Greed is making a serious comeback on Wall Street


1. Risk on: Everything from junk bonds and crude oil to General Electric and emerging markets has raced back to life.

The Nasdaq is up nearly 10% on the year. The S&P 500 just celebrated its best January in 32 years.

Bullish investors have emerged from their late 2018 hibernation. Cash is piling back into the riskiest corners of the market.

Fears of a recession induced by Federal Reserve rate hikes and US-China trade war have faded. They’re morphed into hopes of a “soft landing” for the economy engineered by the suddenly-patient Fed and progress on trade talks. The CNN Business Fear & Greed Index went from “extreme fear” a month ago to “greed” today.

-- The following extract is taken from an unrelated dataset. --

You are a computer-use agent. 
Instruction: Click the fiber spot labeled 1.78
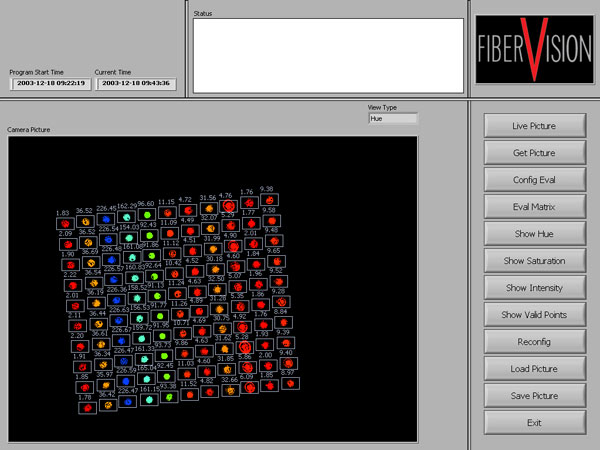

It’s a fresh reminder of how quickly sentiment can shift on Wall Street, which suffered its worst December since the Great Depression.

“The market oversold tremendously in December,” said David Kelly, chief global strategist at JPMorgan Funds. “The things that fell the most were the ones likely to the rise the most.”

Hence the snap-back rally for crude oil, which crashed into a bear market last year. US oil prices are up 22% so far in 2019.

Ditto for GE (GE), which plunged 56% last year. GE is up 34% so far in 2019. It’d be the best stock in the Dow — if it hadn’t been kicked out last summer. Other big 2018 losers like Zions Bank (ZBK), Coty (COTY) and General Mills (GIS) are all up double-digits this year.
The junk bond market ground to a halt in December. Exactly zero US high yield bonds getting issued for the first time since the financial crisis. Junk bond sales remain slow, but the market has stabilized. Junk bond ETFs, including the iShares iBoxx High Yield Corporate Bond ETF (HYG), have soared back to all-time highs.